All cases of ALL diagnosed from 1971 to 1990 in children aged 0–14 years in England and Wales were eligible for analysis. Data were routinely submitted to the Office for National Statistics (ONS) at intervals throughout that period by the 12 regional cancer registries as part of the national cancer registration scheme for England and Wales.19 Since 1971, registered cancer patients have been flagged in the National Health Service Central Register, a virtually complete national person index. Under this system, the national cancer register is routinely notified of the death or emigration of any patient with cancer; patients with cancer are assumed to be alive unless death details have been recorded.

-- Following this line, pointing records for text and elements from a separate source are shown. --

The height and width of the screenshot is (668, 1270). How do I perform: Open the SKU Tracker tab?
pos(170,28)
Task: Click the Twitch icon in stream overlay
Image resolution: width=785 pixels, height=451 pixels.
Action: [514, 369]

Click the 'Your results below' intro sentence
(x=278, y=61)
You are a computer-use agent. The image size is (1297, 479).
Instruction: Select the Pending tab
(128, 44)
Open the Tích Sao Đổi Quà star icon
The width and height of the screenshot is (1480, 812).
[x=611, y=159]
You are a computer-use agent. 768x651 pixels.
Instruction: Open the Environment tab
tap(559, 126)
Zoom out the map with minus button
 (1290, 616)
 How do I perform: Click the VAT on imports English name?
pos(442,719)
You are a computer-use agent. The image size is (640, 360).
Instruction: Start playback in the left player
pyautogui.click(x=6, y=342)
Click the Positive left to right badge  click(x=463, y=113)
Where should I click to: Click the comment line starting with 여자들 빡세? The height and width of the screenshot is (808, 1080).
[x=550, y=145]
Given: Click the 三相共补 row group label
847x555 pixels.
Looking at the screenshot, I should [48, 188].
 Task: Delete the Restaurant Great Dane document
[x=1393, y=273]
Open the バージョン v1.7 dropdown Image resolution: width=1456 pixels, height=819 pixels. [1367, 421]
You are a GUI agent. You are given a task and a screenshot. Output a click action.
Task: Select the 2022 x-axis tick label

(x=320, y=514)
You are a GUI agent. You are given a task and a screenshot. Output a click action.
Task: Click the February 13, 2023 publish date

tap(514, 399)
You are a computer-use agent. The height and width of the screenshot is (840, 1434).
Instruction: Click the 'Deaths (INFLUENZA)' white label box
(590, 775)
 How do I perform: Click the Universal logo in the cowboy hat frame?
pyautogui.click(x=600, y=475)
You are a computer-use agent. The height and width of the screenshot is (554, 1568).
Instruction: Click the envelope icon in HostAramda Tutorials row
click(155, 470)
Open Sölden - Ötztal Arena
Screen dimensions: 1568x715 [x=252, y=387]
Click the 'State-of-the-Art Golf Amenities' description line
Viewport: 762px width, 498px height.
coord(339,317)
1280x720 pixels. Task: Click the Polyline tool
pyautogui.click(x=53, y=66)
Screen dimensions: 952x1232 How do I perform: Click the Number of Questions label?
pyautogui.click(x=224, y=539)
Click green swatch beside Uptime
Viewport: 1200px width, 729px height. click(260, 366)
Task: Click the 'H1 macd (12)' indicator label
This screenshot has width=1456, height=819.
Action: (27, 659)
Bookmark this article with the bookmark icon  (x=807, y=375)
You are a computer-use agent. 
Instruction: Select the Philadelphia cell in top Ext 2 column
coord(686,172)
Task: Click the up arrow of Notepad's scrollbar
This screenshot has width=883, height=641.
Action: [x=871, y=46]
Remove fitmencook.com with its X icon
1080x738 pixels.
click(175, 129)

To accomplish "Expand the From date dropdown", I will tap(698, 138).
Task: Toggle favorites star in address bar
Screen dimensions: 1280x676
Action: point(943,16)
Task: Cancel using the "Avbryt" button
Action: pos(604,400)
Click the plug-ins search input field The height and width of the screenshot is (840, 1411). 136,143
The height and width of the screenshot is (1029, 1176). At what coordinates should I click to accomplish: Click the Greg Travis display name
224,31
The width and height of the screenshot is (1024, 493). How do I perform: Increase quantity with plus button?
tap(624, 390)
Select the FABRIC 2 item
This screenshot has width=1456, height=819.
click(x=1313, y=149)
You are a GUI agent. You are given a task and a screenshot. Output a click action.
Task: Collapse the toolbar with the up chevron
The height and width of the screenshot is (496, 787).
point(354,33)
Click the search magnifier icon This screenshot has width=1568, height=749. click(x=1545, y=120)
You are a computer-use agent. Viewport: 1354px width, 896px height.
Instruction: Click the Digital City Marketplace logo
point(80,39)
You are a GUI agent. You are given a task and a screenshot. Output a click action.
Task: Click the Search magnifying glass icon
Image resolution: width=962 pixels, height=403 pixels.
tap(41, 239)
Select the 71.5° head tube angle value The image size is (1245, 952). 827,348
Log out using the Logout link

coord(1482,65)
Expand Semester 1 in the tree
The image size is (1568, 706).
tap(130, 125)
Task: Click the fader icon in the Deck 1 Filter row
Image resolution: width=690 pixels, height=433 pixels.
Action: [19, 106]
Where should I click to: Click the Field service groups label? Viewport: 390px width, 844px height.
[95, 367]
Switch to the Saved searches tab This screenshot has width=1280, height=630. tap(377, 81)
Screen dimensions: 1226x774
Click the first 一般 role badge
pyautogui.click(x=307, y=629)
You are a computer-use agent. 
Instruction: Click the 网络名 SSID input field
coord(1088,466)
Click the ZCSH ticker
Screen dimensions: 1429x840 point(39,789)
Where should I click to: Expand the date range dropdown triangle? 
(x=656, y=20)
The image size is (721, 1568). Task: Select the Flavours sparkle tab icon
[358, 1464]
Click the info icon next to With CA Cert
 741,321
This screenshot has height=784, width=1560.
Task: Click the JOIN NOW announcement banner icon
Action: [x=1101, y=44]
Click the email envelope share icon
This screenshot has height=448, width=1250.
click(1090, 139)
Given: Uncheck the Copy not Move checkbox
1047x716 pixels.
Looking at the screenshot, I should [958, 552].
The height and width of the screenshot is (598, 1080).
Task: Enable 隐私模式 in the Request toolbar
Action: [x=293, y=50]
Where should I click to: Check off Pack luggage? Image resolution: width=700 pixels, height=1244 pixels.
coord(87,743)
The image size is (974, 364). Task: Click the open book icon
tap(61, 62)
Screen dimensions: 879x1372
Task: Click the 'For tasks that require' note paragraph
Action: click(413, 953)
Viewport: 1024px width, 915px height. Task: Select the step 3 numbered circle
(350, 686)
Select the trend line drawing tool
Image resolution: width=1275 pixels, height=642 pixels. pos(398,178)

Information available for each patient included sex, date of birth, date of diagnosis, morphological code, vital status (with date of death recorded if death had occurred), postcode of residence at diagnosis, and cancer registry where the case was recorded. The Manual of Tumour Nomenclature and Coding (MOTNAC)20 and the International Classification of Diseases for Oncology (ICD-O)21 were used to assign a morphological code for each case (MOTNAC, cases diagnosed 1971–78; ICD-O, cases diagnosed 1979–90). Cases were assigned to diagnostic groups according to Birch and Marsden’s classification scheme for childhood neoplasms22 and ALL (subcategory I(a)), and other lymphoid leukaemia (I(b)) were selected for analysis. A total of 602 patients were excluded from the analysis. These included 144 patients (2% of those eligible) for whom the recorded date of diagnosis was the same as the date of death. These patients were considered to have been documented by death certificate only and were excluded from the analysis because a survival time could not be calculated for them. An additional 458 cases (7%) were also excluded because they lacked other data necessary to calculate survival time, were missing other essential data, or were duplicate records. In the end, 5566 (90%) of 6168 eligible cases remained for analysis. Excluded cases were most likely to reside in the North Thames National Health Service (NHS) region (one of nine health service territories covering England and Wales), or to lack a postcode at diagnosis, but were otherwise similar to cases included in the analysis (data not shown).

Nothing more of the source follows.